測試階段納入實驗階段2(基線、測試),進行與熟悉階段相同的面內面間路徑分析,結果發現:掃描路徑主效應顯著F(1,30)=15.17,p=0.001,η2=0.34;掃描路徑與實驗階段交互作用顯著F(1,30)=30.83,p<0.001,η2=0.51;表情條件與掃描路徑交互作用顯著F(1,30)=4.17,p=0.050,η2=0.12,如圖4A 所示(誤差線為標準誤),面間掃描頻次比例,快樂條件大于中性條件(p=0.078),而面內掃描頻次比例,中性條件大于快樂條件(p=0.031);其他主效應和交互效應均不顯著(ps>0.05)。這說明,與中性條件相比,嬰兒在快樂條件下對他族面孔的面內掃描頻率更低,但面間掃描頻率更高。

圖4 嬰兒在基線和測試階段各路徑的掃描比例
面內路徑分析發現,實驗階段主效應顯著F(1,30)=19.76,p<0.001,η2=0.40;掃描路徑主效應顯著F(1,30)=25.15,p<0.001,η2=0.46;掃描路徑與表情條件交互作用顯著F(2,29)=3.37,p=0.018,η2=0.39,如圖4B 所示,特征間、特征- 非特征路徑的掃描頻次比例,快樂條件均小于中性條件(p=0.013;p=0.019);特征保持在表情條件間無顯著差異;其余主效應和交互作用均不顯著(ps>0.05)。這表明,相較于中性條件,嬰兒在快樂條件對他族面孔特征間和特征-非特征掃描頻次比例更低。
本研究結果主要發現:(1)在改進實驗范式下,6 個月嬰兒能識別本族和他族面孔,9 個月嬰兒只能識別本族面孔,不能識別他族面孔;(2)9 個月嬰兒熟悉快樂表情后,能識別他族面孔;(3)嬰兒在快樂和中性條件下對面孔特征的注視無差異,掃描路徑存在差異。
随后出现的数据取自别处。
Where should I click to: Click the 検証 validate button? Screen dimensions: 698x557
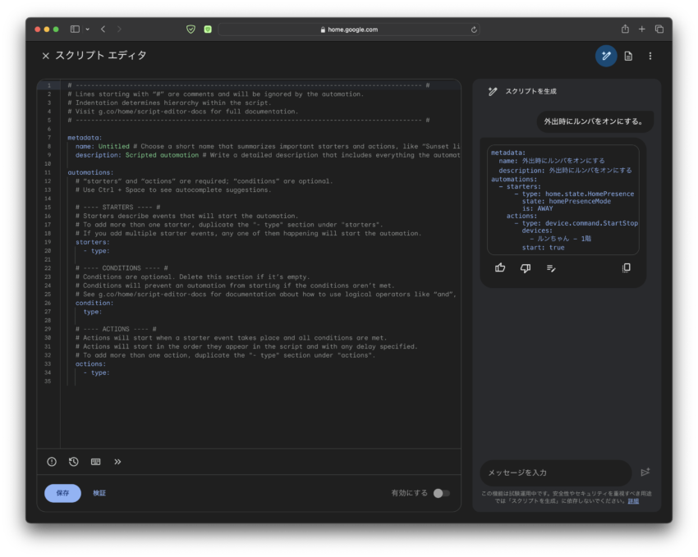99,493
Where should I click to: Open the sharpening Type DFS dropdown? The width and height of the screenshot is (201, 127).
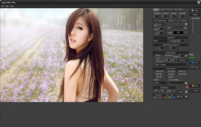pyautogui.click(x=162, y=25)
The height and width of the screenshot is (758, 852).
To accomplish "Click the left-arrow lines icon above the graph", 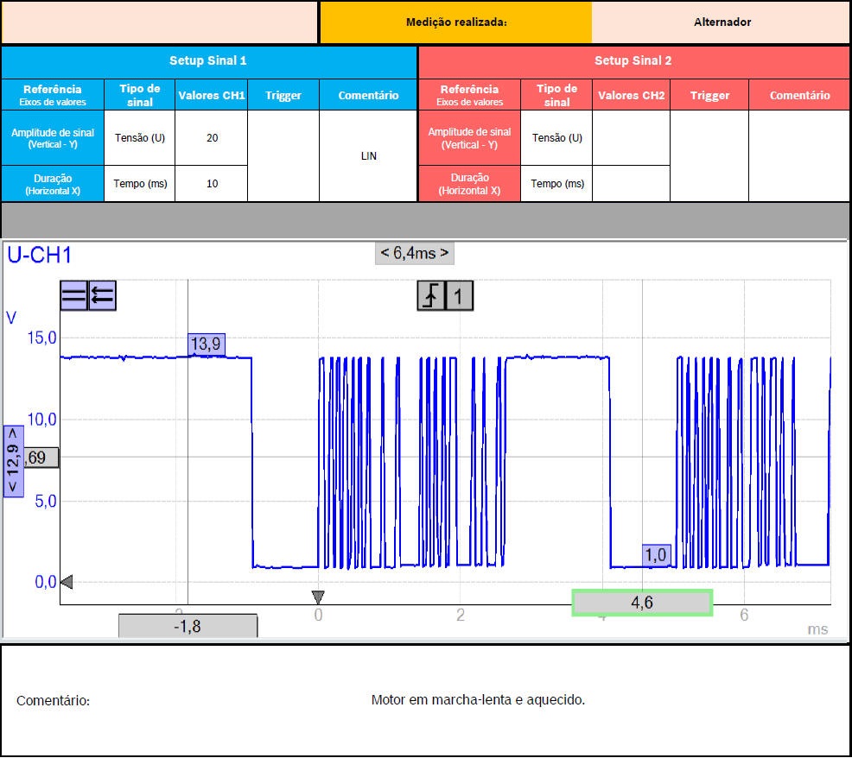I will point(103,296).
實驗一嬰兒面孔種族知覺窄化的結果驗證了改進范式的有效性,實驗二9 個月嬰兒在快樂條件下能夠識別他族面孔,這與Quinn 等人(2020)的研究結果一致,并且本研究排除了圖像匹配,證明了快樂表情能抑制嬰兒的面孔種族知覺窄化,這支持了嬰兒面孔加工的“知覺-社會聯結”假說,為面孔社會性信息影響嬰兒面孔知覺加工提供了更有力的證據。
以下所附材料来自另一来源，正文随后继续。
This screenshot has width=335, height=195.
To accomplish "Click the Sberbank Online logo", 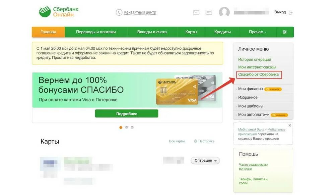I will click(x=59, y=12).
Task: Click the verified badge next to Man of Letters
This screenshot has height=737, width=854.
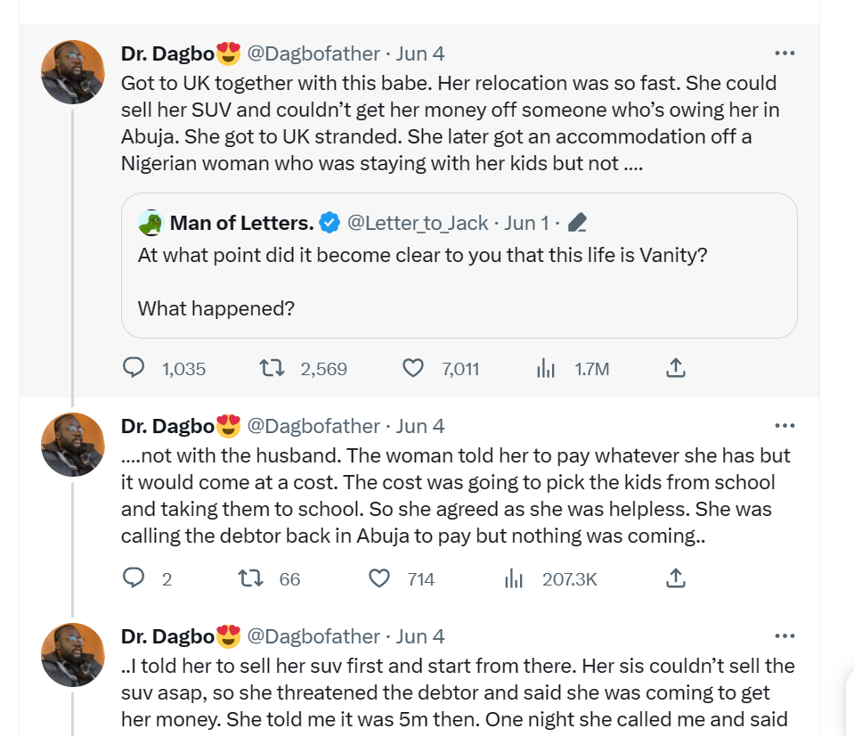Action: (329, 223)
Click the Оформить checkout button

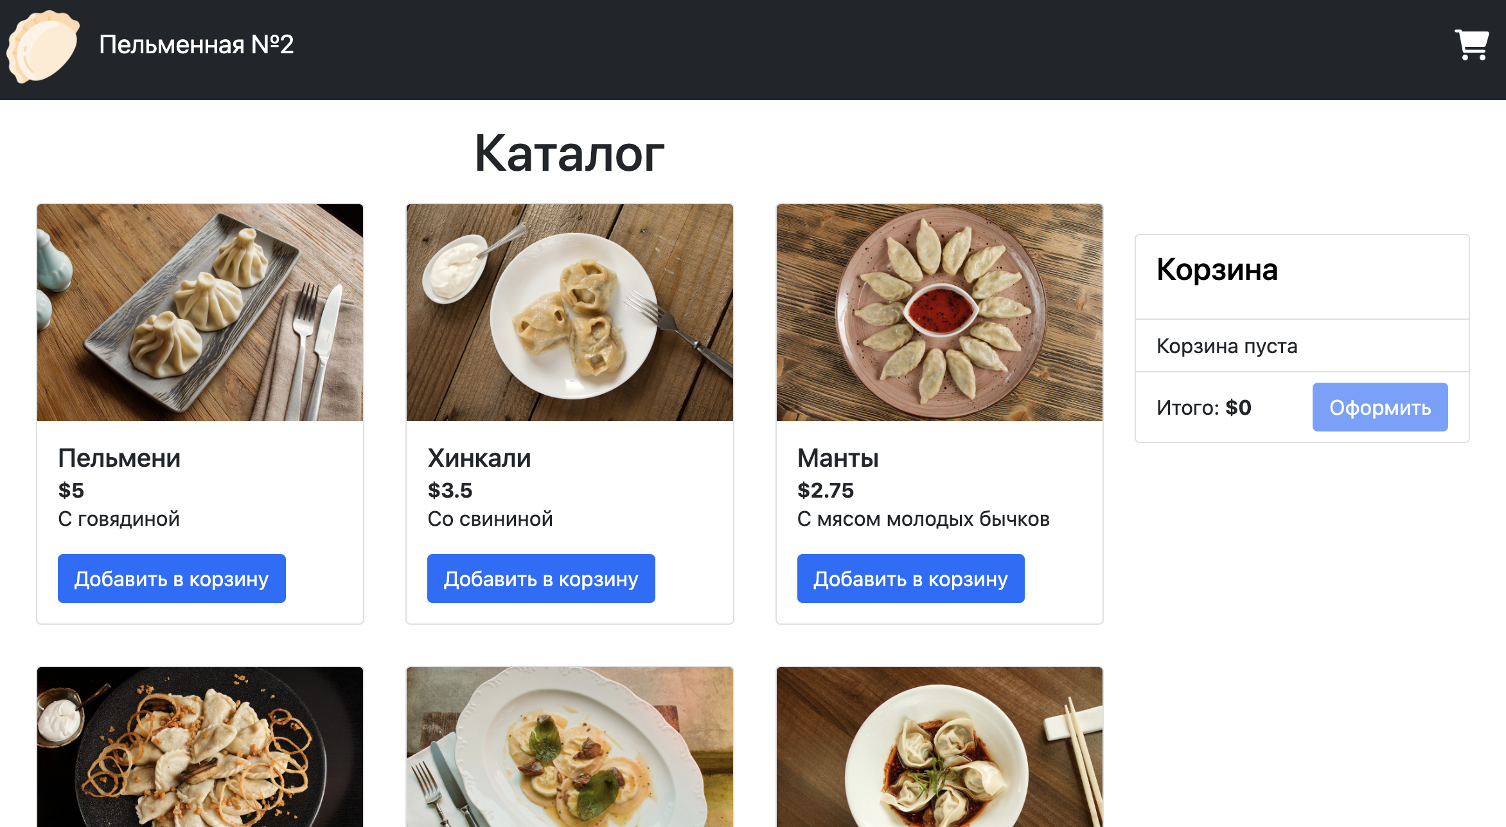coord(1380,407)
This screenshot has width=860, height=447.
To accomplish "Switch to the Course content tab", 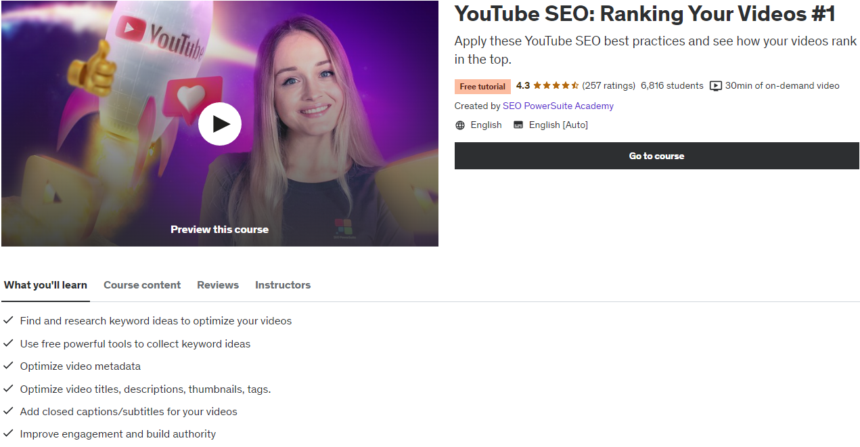I will coord(142,284).
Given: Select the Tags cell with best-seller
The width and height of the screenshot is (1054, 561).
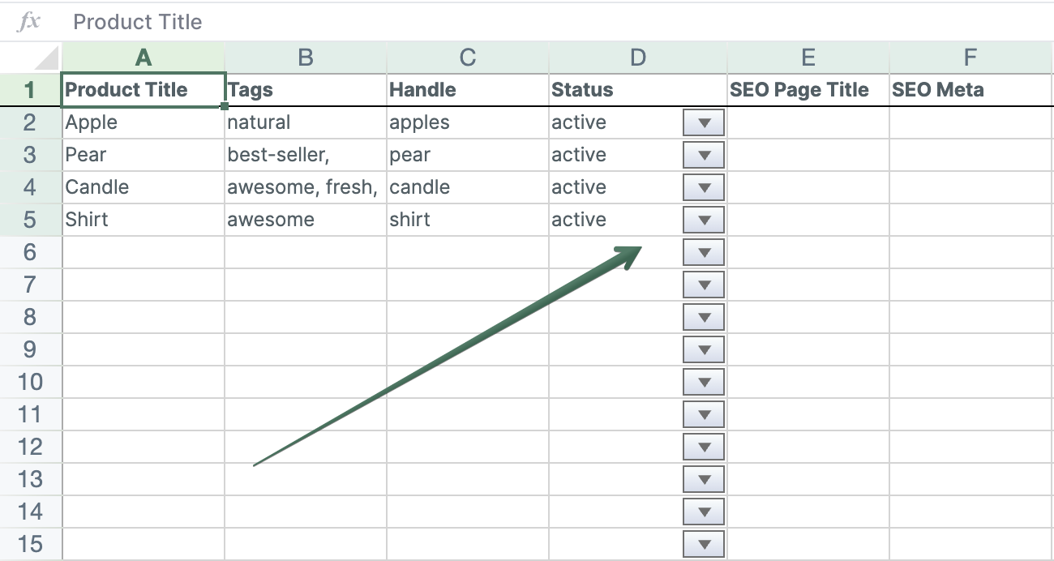Looking at the screenshot, I should [306, 155].
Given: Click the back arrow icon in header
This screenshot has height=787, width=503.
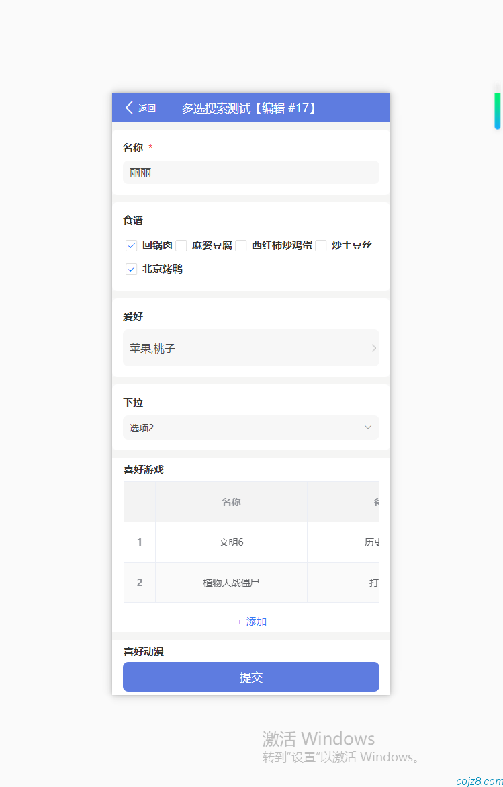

本研究首次基于眼動技術探索了快樂表情促進嬰兒識別他族面孔的注意機制。相比中性面孔條件,嬰兒在熟悉快樂面孔后,在測試階段的掃描比例面孔間更高而面孔內更低,這種掃描方式的差異與嬰兒面孔種族偏好發展的掃描模式相似。面間掃描代表嬰兒在對比兩個面孔(Liu et al.,2015),嬰兒在快樂條件下更多的面間掃描,更少的面內掃描,可能意味著嬰兒采用了更有效的面間對比加工策略來區分新舊面孔。面內路徑的分析結果發現,相較于中性條件,快樂條件下嬰兒特征間掃描更少。這與嬰兒對本族面孔的掃描模式不同,相較于他族面孔,9 個月嬰兒對本族面孔特征間掃描頻率更高(Xiao et al.,2014)。面孔特征間的注視轉換掃描可能與結構信息加工有關(Maurer,Le Grand,& Mondloch,2002),8 個月嬰兒更多利用結構信息加工本族面孔,對于他族面孔則更多利用特征信息(Ferguson,2009),這說明嬰兒熟悉快樂表情后對他族面孔識別并沒有采用與本族面孔相似的掃描模式,而有可能基于快樂表情的顯著性面孔特征幫助嬰兒更好地識別面孔(Brenna et al.,2012)。因此,嬰兒在快樂條件下區分新舊面孔時可能采用了面孔間顯著特征對比策略。
與預期不一致的是,在特征注視和掃描模式下,本研究沒有發現嬰兒在熟悉階段對快樂和中性面孔的注視模式差異。這與以往研究的分歧可能是因為,材料呈現范式差異,以往研究考察表情間掃描差異采用被試內設計,通常呈現時間為5~10s,而本研究中熟悉階段表情條件為被試間設計,每個被試只會看到快樂或中性面孔,且呈現時間為120s。由此猜測面孔特征注視模式的表情條件差異可能發生在早期的加工階段,這受限于當前的眼動技術,未來可采用腦電技術探測。
總之,本研究利用眼動技術,采用改進的視覺配對比較范式,發現快樂表情能抑制9 個月嬰兒的面孔種族知覺窄化,并發現嬰兒對快樂條件他族面孔的掃描模式不同于中性條件。這一研究結果可為面孔知覺-社會加工聯結假說提供了支持,并且為抑制嬰兒的面孔種族知覺窄化、減少種族偏見提供新的途徑。